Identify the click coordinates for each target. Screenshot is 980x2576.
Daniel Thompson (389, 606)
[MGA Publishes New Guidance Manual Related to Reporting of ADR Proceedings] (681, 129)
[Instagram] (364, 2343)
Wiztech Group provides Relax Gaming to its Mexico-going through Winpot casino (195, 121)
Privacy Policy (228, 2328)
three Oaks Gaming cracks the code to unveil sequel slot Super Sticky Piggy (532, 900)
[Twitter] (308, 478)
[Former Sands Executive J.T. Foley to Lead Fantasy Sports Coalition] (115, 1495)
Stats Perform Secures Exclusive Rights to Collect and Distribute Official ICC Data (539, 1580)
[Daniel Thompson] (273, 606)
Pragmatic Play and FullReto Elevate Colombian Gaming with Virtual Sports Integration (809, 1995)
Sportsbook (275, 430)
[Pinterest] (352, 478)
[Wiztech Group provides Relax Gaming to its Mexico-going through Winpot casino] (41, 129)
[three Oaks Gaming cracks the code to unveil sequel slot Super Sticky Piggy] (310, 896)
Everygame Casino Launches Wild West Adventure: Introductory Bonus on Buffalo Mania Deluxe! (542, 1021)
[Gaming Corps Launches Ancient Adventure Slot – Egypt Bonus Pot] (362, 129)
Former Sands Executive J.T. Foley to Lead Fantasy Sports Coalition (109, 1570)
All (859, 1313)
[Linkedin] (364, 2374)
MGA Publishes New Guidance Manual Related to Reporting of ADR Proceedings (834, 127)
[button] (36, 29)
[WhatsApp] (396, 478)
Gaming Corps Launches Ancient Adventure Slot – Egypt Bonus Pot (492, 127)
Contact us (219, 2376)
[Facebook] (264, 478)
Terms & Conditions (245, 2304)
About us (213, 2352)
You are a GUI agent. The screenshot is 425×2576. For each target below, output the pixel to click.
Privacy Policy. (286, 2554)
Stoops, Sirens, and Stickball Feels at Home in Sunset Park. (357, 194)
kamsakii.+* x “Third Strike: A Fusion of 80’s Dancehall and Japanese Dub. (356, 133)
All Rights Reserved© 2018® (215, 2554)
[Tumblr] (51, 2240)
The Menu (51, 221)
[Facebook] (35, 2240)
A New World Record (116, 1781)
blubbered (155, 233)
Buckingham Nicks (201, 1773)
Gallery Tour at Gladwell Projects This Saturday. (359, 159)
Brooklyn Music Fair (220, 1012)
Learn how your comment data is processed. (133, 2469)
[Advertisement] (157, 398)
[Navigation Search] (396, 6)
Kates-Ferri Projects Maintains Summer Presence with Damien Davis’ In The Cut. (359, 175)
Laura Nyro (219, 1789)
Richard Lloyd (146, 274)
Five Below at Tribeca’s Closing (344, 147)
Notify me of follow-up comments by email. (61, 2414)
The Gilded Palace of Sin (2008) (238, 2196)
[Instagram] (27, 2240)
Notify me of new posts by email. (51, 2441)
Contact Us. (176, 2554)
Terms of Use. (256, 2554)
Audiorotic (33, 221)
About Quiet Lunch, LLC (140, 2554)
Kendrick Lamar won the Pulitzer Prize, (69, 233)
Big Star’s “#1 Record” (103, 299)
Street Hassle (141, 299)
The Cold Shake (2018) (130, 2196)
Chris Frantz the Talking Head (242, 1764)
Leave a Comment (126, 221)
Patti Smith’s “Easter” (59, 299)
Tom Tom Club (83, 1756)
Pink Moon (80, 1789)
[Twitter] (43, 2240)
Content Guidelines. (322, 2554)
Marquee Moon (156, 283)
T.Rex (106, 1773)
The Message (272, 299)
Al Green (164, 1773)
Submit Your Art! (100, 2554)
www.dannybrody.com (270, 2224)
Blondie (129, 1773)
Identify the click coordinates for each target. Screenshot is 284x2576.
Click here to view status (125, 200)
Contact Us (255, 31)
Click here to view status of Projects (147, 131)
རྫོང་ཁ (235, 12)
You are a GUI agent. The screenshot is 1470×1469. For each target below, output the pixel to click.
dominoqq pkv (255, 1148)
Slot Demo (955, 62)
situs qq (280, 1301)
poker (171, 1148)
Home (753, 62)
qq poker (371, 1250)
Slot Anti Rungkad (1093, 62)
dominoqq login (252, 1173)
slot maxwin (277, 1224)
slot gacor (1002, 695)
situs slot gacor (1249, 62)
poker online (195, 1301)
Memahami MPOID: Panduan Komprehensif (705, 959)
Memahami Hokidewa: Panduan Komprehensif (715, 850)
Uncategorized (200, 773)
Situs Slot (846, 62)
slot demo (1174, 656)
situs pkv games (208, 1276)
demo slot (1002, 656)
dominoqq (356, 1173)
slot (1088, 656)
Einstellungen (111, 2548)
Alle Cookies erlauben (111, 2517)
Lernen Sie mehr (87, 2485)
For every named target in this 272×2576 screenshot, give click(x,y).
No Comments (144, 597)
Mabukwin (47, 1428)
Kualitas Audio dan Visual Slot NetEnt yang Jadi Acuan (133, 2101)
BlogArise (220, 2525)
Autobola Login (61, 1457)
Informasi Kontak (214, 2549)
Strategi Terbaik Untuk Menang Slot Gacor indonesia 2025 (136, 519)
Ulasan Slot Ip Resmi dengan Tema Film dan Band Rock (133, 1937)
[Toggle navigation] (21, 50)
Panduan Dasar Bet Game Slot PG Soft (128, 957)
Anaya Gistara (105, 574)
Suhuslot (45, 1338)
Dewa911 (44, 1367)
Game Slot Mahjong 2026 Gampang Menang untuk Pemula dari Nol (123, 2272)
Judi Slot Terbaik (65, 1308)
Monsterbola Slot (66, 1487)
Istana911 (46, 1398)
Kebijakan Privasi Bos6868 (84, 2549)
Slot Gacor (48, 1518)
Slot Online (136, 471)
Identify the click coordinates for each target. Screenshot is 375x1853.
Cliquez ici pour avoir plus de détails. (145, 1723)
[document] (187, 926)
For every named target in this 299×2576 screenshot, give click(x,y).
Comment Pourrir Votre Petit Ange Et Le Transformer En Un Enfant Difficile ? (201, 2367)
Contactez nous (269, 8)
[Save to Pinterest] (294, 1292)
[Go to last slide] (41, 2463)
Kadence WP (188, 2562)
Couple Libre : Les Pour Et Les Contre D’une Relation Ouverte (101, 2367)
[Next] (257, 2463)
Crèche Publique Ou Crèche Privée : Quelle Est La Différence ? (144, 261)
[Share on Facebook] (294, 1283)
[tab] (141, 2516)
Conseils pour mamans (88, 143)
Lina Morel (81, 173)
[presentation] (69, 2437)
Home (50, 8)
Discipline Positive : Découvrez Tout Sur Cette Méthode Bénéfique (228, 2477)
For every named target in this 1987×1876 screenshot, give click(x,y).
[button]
+++++
Taking the material above, extract exactly and only the lines from the line with "[Tumblr] (51, 2240)" to the line with "[Navigation Search] (396, 6)", inclusive of both.

[Tumblr] (51, 2240)
The Menu (51, 221)
[Facebook] (35, 2240)
A New World Record (116, 1781)
blubbered (155, 233)
Buckingham Nicks (201, 1773)
Gallery Tour at Gladwell Projects This Saturday. (359, 159)
Brooklyn Music Fair (220, 1012)
Learn how your comment data is processed. (133, 2469)
[Advertisement] (157, 398)
[Navigation Search] (396, 6)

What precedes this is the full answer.